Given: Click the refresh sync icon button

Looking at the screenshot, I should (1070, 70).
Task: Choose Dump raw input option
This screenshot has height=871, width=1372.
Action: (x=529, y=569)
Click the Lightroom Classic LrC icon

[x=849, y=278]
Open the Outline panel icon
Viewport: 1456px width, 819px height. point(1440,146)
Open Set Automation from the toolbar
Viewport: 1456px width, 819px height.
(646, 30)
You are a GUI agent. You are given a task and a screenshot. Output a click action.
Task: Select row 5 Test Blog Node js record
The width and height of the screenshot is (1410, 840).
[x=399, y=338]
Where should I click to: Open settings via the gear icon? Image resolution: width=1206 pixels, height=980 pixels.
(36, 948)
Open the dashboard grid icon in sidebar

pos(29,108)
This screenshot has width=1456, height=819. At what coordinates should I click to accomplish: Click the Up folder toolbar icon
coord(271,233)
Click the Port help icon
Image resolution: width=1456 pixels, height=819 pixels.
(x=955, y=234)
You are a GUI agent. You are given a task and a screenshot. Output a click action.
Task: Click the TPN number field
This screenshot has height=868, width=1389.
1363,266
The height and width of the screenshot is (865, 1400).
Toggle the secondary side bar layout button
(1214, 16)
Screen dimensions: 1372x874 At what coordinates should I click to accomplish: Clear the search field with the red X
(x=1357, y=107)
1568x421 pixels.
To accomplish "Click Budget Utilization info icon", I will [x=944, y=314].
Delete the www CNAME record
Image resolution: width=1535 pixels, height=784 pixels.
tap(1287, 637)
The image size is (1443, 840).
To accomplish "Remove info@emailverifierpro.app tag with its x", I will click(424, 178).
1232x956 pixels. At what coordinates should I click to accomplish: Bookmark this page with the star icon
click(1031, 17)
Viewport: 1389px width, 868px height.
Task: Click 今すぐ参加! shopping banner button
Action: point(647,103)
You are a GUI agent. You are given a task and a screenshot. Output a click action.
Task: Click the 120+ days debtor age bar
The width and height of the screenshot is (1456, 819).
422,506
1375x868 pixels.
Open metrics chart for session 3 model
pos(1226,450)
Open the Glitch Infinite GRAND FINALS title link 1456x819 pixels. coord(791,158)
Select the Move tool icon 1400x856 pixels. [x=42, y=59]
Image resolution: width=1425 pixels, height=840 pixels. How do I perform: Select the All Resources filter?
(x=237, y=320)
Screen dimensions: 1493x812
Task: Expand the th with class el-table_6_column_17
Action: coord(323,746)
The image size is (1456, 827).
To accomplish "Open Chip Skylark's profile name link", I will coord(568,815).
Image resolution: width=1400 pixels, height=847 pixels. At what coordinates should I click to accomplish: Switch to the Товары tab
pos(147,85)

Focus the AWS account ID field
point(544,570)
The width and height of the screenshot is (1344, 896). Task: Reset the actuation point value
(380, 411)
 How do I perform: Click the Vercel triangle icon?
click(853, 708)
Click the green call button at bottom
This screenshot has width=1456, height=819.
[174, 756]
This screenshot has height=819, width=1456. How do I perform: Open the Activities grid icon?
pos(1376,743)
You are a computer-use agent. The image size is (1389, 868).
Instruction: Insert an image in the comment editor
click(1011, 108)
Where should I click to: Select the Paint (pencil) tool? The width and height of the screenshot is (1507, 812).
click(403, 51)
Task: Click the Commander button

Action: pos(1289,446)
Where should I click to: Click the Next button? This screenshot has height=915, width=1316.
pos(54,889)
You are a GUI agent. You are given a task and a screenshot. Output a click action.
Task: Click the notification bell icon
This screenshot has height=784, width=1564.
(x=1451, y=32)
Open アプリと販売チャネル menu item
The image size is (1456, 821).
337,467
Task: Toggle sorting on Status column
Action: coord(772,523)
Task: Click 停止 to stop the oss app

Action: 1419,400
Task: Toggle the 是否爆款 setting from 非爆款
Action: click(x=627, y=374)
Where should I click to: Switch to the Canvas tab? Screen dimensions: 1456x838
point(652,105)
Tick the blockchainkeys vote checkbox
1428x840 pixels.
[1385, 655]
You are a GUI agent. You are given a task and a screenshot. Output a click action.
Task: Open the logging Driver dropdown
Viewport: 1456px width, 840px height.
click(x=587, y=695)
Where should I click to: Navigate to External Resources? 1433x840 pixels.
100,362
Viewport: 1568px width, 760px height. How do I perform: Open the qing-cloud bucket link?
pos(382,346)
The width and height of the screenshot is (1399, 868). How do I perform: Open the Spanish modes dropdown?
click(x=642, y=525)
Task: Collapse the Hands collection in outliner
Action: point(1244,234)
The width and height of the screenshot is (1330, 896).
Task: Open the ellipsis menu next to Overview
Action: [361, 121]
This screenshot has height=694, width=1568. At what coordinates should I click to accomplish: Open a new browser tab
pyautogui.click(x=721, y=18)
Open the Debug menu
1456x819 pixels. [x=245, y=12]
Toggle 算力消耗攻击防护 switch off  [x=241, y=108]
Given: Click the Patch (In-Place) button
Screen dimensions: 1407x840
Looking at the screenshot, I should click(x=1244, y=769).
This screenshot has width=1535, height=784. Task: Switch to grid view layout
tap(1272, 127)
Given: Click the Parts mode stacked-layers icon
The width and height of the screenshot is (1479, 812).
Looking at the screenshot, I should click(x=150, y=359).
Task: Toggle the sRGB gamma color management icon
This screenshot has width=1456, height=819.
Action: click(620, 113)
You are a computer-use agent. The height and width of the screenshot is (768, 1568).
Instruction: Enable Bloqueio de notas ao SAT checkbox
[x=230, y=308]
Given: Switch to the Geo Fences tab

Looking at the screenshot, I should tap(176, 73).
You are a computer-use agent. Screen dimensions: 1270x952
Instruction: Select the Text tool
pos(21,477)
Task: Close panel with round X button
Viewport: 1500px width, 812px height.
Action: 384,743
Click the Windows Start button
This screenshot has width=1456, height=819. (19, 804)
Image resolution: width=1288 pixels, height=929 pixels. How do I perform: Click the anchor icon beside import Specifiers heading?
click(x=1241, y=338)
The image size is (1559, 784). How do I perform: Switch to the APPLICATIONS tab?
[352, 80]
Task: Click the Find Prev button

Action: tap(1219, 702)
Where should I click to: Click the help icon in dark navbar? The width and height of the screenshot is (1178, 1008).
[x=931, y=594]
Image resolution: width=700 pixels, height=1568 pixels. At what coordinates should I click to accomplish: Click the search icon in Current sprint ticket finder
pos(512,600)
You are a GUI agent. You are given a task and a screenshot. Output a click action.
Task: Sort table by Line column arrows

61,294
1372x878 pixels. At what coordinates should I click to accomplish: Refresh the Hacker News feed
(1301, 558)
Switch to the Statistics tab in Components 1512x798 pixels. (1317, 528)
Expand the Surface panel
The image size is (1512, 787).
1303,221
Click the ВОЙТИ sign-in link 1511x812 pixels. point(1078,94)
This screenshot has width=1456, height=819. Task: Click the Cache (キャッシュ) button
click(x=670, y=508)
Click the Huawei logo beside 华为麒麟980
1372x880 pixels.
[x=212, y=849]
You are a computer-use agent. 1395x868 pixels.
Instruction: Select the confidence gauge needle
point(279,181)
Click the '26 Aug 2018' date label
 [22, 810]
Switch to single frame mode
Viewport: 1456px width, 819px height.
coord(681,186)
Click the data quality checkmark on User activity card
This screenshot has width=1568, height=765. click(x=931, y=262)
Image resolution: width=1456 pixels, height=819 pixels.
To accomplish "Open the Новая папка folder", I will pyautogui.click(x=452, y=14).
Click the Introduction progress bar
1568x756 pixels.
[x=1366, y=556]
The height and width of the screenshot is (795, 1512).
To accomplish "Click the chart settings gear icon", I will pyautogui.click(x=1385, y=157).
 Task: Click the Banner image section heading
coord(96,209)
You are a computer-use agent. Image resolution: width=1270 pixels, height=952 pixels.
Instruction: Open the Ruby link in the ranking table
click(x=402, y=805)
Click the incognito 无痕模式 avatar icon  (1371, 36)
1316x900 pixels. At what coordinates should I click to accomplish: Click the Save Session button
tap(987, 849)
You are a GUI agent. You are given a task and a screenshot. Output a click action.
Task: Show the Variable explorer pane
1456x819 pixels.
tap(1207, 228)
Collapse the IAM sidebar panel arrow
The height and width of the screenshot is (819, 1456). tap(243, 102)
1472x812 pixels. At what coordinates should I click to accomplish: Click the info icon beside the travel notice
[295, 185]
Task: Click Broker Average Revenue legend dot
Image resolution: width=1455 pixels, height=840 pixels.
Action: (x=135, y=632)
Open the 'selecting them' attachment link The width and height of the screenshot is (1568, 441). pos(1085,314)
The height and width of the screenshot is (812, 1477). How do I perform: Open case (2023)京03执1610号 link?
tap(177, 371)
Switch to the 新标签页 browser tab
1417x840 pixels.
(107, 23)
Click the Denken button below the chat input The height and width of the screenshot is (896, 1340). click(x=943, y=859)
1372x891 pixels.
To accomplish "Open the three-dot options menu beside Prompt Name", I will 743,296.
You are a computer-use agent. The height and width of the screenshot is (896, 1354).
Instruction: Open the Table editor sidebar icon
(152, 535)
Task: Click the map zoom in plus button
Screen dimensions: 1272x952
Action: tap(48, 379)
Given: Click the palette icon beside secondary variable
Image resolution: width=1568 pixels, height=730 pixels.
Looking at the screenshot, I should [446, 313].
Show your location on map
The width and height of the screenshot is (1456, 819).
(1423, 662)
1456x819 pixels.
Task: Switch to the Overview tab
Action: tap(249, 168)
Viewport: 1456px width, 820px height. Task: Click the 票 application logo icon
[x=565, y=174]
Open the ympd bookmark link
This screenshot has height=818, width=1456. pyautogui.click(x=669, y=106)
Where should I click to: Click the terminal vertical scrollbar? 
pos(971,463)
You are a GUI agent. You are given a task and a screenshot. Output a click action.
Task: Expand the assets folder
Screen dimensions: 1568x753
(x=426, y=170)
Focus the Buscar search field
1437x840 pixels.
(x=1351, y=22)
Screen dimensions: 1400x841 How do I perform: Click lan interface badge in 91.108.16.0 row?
- - - - -
* Activity:
State how many lines in the listing above contain the string "input". Include no other words.

* Answer for the task:
2